Compared to this, day-trading is long-term:

Citadel Investment Group LLC earned about $1 billion last year from a unit involved in high frequency trading, The Wall Street Journal reported, citing the testimony of a former employee of the hedge fund firm … the unit also posted returns of $892 million in 2007, up from $75 million in 2005, and about $3 million in 2004.

I have to admit, I’m impressed with the sheer simplicity of the mechanism:

HFT (high-frequency trading) enables certain very large traders (investment banks, hedge funds) to take advantage of a 40 nanosecond lag between the receipt and execution of automated orders to step in front of these orders, place their own buy and sell orders, and thereby make very small profits on the artificial inefficiency they create by this “interpositioning.”

The legendary arbitrageurs, who had to hold the stuff for literally minutes before cashing in, are so 20th-century.

Is this sort of thing legal? For now, yes:

[O]f course, the regulators will put a stop to it. By the time they actually get legislation passed, however, the game will have long since already ended.

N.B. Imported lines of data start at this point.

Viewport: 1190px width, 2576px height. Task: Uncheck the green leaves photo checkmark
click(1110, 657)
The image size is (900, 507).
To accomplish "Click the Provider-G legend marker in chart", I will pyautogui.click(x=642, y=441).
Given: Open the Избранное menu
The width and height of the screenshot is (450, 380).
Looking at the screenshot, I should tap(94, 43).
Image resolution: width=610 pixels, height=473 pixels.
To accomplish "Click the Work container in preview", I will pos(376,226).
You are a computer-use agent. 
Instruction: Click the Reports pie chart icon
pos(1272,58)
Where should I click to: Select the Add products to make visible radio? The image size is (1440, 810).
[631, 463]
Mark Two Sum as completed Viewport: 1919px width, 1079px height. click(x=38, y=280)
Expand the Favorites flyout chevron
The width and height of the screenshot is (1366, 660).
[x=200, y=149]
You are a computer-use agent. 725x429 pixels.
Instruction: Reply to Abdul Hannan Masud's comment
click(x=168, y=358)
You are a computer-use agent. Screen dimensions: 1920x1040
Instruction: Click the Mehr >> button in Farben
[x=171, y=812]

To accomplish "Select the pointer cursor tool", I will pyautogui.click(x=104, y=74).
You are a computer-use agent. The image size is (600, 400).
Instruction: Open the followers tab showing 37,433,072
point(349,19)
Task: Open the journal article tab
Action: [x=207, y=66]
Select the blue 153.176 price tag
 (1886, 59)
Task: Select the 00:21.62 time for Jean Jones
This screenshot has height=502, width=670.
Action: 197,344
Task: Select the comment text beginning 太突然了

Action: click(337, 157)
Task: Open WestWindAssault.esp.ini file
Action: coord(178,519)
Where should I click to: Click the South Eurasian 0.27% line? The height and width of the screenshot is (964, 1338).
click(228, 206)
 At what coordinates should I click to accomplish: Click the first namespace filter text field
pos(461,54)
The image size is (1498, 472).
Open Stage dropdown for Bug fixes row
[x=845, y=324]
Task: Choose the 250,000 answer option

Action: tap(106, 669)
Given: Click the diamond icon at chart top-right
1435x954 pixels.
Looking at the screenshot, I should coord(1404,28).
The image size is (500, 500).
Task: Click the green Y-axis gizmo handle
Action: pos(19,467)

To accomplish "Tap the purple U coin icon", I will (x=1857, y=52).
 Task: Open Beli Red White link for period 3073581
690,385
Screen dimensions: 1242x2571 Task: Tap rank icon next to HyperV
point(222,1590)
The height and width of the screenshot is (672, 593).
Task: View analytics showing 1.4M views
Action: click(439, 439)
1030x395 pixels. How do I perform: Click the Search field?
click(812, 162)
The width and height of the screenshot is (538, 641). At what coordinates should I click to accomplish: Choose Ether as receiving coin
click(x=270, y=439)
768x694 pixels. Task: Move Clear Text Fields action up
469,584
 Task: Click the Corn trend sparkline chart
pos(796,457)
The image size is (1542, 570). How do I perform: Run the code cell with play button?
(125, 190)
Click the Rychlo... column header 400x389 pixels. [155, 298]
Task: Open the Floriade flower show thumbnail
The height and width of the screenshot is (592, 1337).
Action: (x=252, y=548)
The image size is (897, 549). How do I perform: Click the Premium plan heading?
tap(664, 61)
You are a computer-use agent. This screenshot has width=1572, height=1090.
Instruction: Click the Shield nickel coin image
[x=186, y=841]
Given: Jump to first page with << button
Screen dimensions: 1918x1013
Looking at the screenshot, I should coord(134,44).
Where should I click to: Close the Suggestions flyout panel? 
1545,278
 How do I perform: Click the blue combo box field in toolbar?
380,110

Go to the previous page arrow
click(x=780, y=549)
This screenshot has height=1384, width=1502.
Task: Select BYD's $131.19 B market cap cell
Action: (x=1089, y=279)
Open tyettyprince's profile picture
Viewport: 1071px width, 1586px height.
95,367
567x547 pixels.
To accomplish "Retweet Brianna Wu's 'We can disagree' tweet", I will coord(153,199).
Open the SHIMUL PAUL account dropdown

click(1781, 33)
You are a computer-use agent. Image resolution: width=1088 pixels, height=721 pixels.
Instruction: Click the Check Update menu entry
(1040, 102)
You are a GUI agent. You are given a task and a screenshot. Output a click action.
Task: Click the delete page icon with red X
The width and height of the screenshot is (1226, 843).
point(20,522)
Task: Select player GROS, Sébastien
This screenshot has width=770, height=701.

The larger point: the regulators are finding that they are now almost always in a position of closing the barn door after the cow has wandered off. The traders already know this game is over, and have several more up their sleeve or already working, and regulators, of course, know nothing about them. By the time they do, players will have moved on to another game.

If it isn’t a metalaw, it should be: “There’s never been a crapshoot that actually lacked for crap.”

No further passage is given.